The results of the present study implied that CO-PNs generated oxidative stress in MCF-7 cells by upregulating the expression of the pro-apoptotic gene Bax and down-regulating of Bcl-2 by tumor suppression and pro-apoptosis genes. Similar changes in pro-apoptotic genes and tumor suppression genes in breast cancer cells MDA-MB-231 [40,42,85] and MCF-7 [45,53] as a result of functionalized metal nanoparticle treatment have been reported earlier. Since C. officinalis stem bark extract is rich in bioactive compounds like alkaloids, phenolics, flavonoids, etc., it was reported to have an apoptotic impact on cancer cells [40,86,87]. The higher cytotoxicity of the synthesized iron oxide nanoparticles against MCF-7 cells compared with the iron oxide and COE alone suggests that the synthesized CO-NPs have been adequately loaded with C. officinalis stem bark extract. Finally, the biosynthesis of metal oxide nanoparticles functionalized with stem bark extract can assist in the improvement of the nanoparticle cytotoxicity against MCF-7 cell lines, which in turn stimulates the gene expression pathways, resulting in oxidative stress, and consequently apoptosis.

5. Conclusions

This study demonstrated that successfully functionalized iron oxide nanoparticles with bioactive compounds of C. officinalis stem bark extract (CO-PNs) induced apoptosis in the breast cancer cell MCF-7. The flow cytometric analysis revealed that the CO-NPs increased the extent of apoptosis, cellular oxidative stress, and DNA damage in MCF-7 cells.

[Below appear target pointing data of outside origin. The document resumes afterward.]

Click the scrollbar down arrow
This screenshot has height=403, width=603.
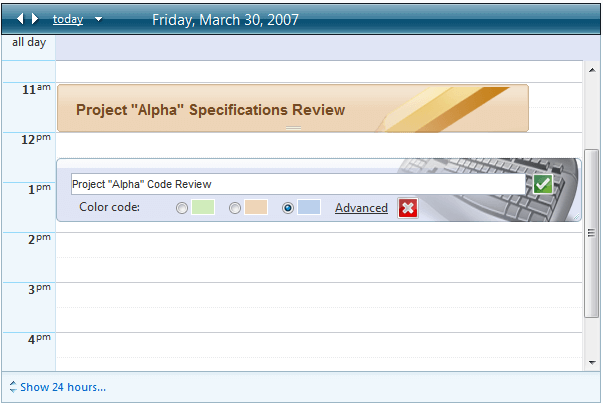pos(592,362)
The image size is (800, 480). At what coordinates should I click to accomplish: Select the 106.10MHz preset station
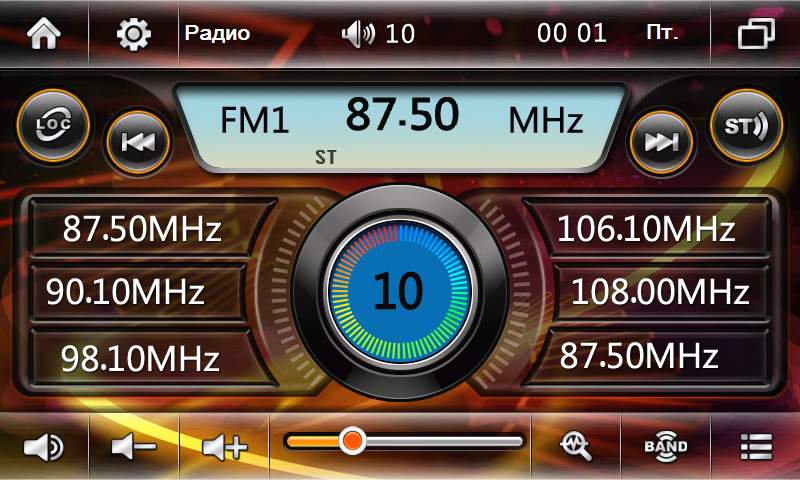tap(645, 229)
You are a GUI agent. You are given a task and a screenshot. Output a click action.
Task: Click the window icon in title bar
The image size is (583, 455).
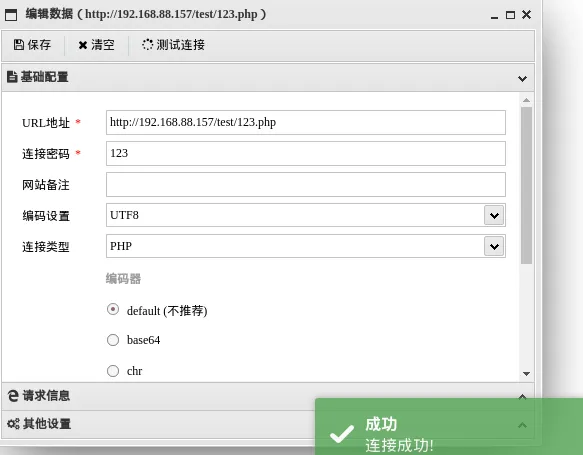tap(11, 15)
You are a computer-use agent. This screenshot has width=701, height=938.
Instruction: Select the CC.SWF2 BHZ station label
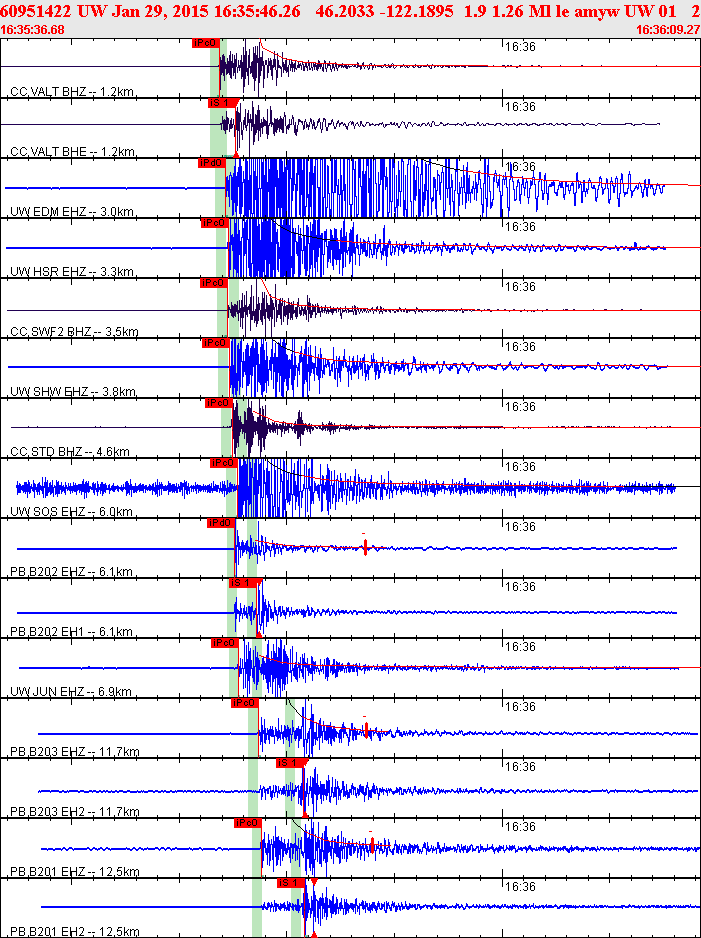click(75, 332)
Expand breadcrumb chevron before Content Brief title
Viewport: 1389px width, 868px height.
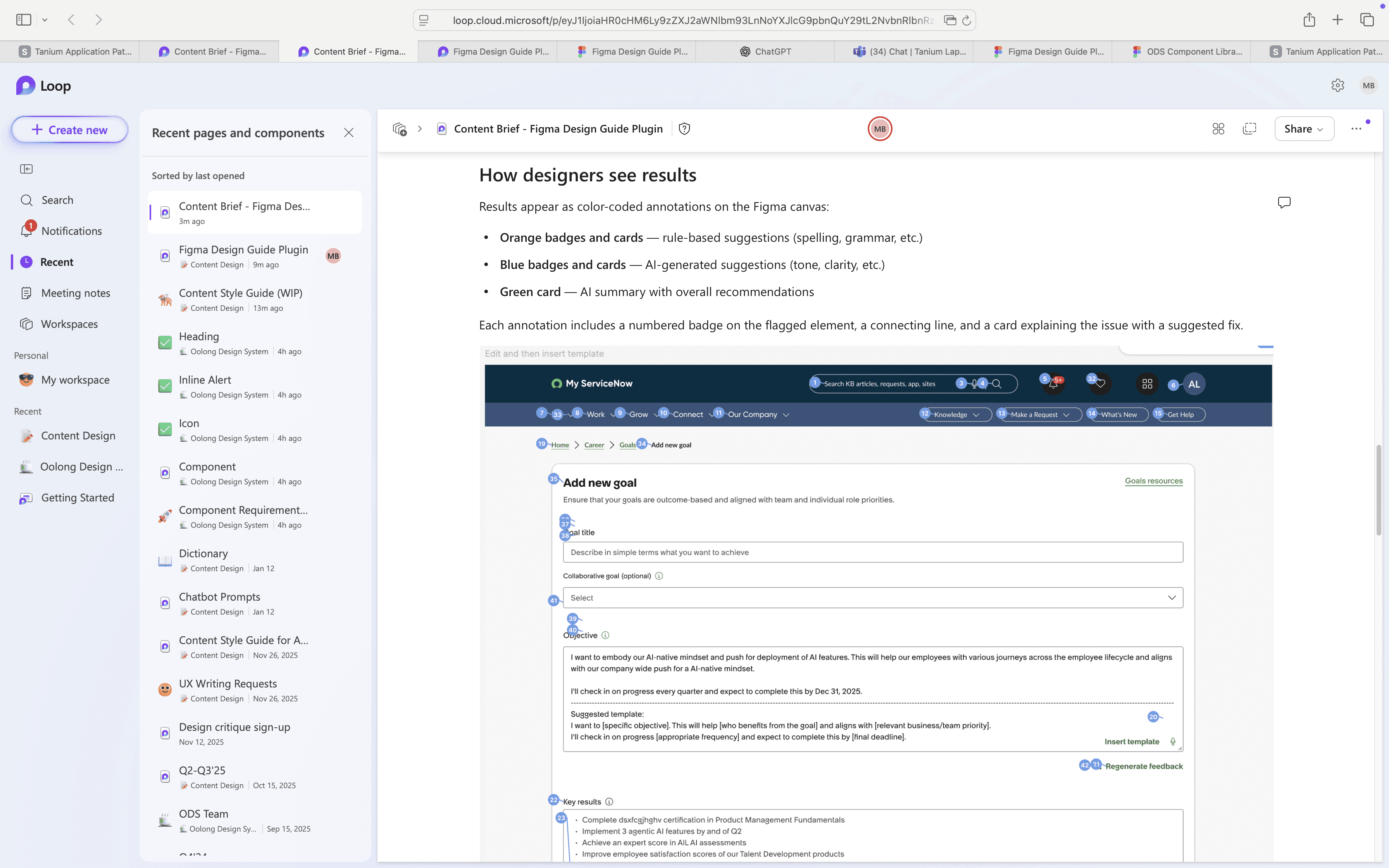tap(420, 129)
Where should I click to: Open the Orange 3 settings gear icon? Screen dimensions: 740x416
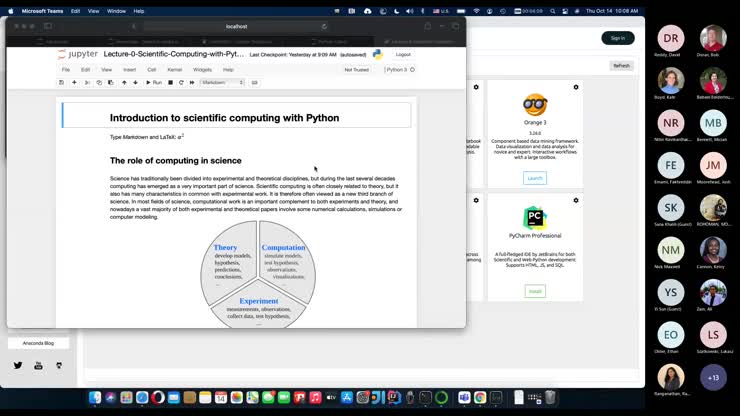tap(576, 88)
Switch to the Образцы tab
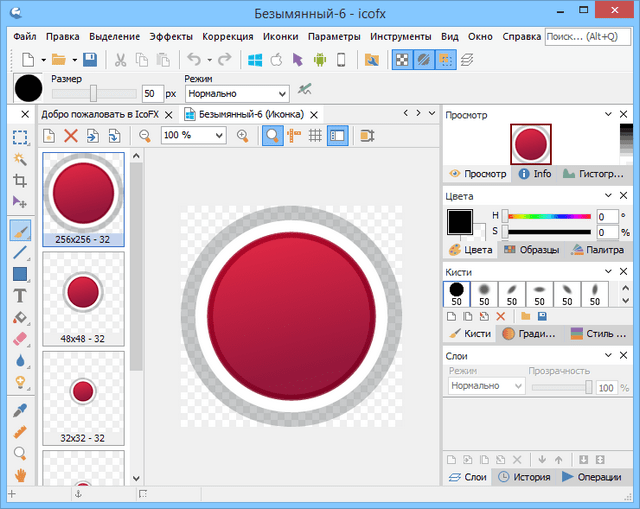Image resolution: width=640 pixels, height=509 pixels. point(530,250)
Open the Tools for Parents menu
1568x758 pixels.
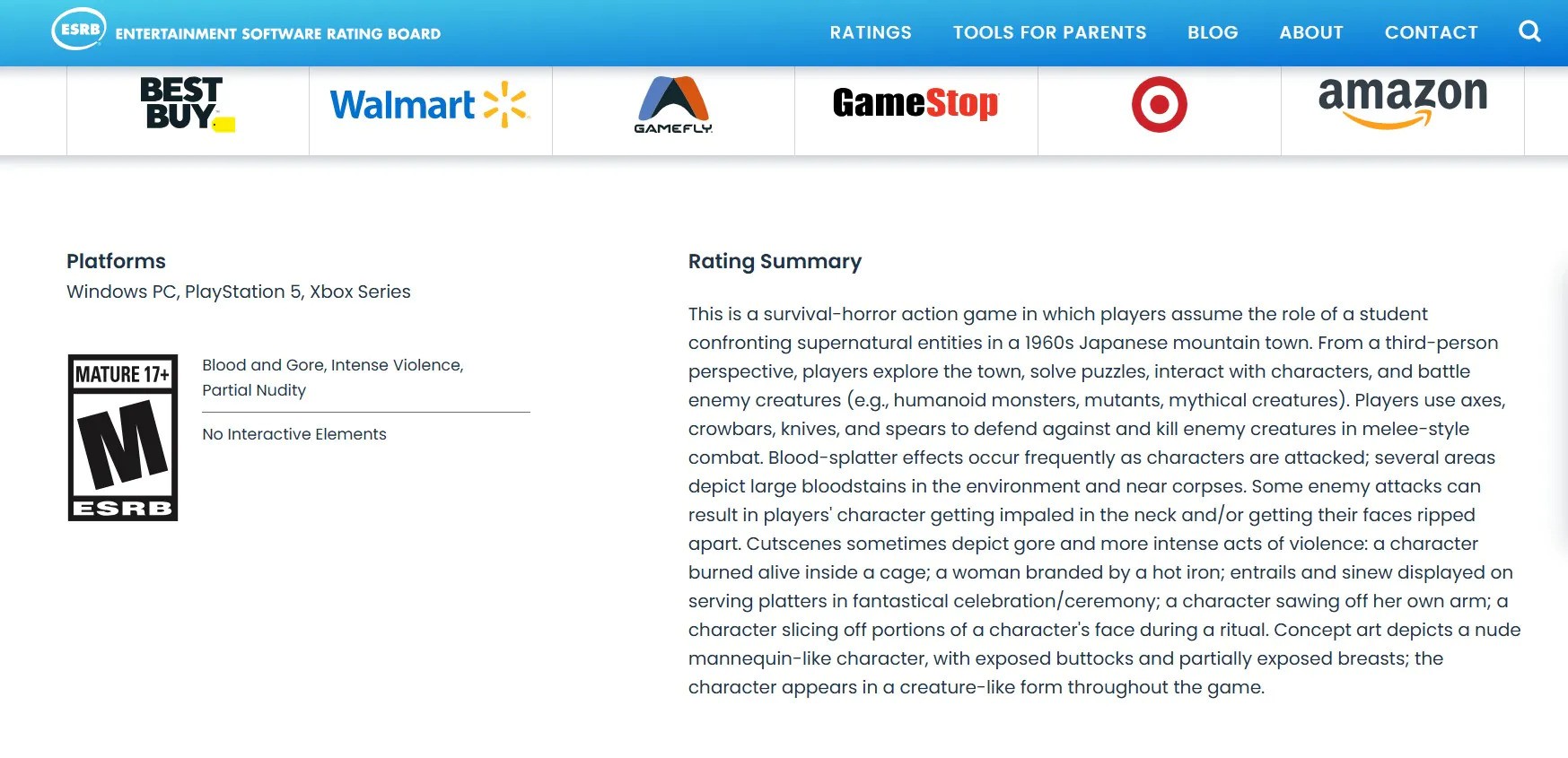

Simultaneously, apoptotic and anti-apoptotic gene expression patterns showed that CO-NPs enhanced apoptosis by activating apoptotic genes, such as Bax, caspase-3, caspase-9, and p21, and inhibiting the expression of anti-apoptotic genes, such as Bcl-2. Our findings allow us to speculate that using CO-NPs against MCF-7 cells could pave the way for the future use of iron nanoparticles in cancer drug delivery systems.